Se as leis passarem, acrescenta a ativista Ana Paula de Melo, que se identifica como “covereadora” do mandato de Josi, as gestantes serão “revitimizadas”: crianças e adolescentes vítimas de violência sexual seriam alvo de violência psicológica ao se sentirem obrigadas a dar continuidade a gestações. “Já está tipificado na lei”, diz, mencionando o Estatuto da Criança e do Adolescente.
“Os PLs fortalecem a cultura do estupro, porque tiram o foco do estuprador e colocam a culpa na mulher se ela optar pelo aborto”, avalia Maria Cristina Rauch Baranoski, professora de direito da UEPG (Universidade Estadual de Ponta Grossa) que pesquisa violência contra a mulher. Segundo ela, trata-se de um “patrulhamento ideológico”.
‘Fora da realidade’
Fora da Câmara, muitas mulheres ponta-grossenses não sabiam das discussões que podem mudar drasticamente como a cidade trata o aborto legal.

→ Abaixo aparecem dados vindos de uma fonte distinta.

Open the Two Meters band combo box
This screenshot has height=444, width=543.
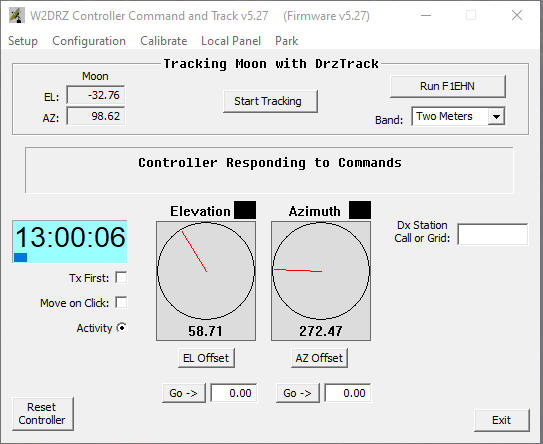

A cerca de 2 km da Câmara, no Parque Ambiental, um dos maiores da cidade, Maria*, 25, diz que se deve priorizar a decisão da mulher. “Se ela já decidiu que não quer, ela pode ter um trauma psicológico mais tarde”, afirma, segurando o filho de um ano e cinco meses nos braços.
A estudante Mariane, 18, que já teve um aborto espontâneo, também discorda das propostas. “Se o médico fizer a gente escutar o batimento, a gente vai se emocionar, né? A pessoa que foi vítima de estupro pode até aceitar na hora [manter a gravidez], mas depois toda vida ela vai lembrar dessa violência.”
“Acredito que seja um machismo estrutural, porque eles [vereadores] nunca passarão pelo que todas as mulheres estão sujeitas todos os dias nas ruas”, considera a farmacêutica Leila Teixeira, 30. Para a gerente de escritório Luísa*, 39, a discussão está “fora da realidade”. “É um absurdo. O vereador é homem, né?”, indaga.
Autor dos PLs, Passos é réu na Justiça em uma ação criminal por assédio sexual contra servidores na Câmara de Vereadores, o que teria ocorrido, segundo denúncia do Ministério Público, entre 2019 e 2020. Na esfera cível e criminal, o vereador também responde pelo crime de “rachadinha”. Ele diz que é inocente.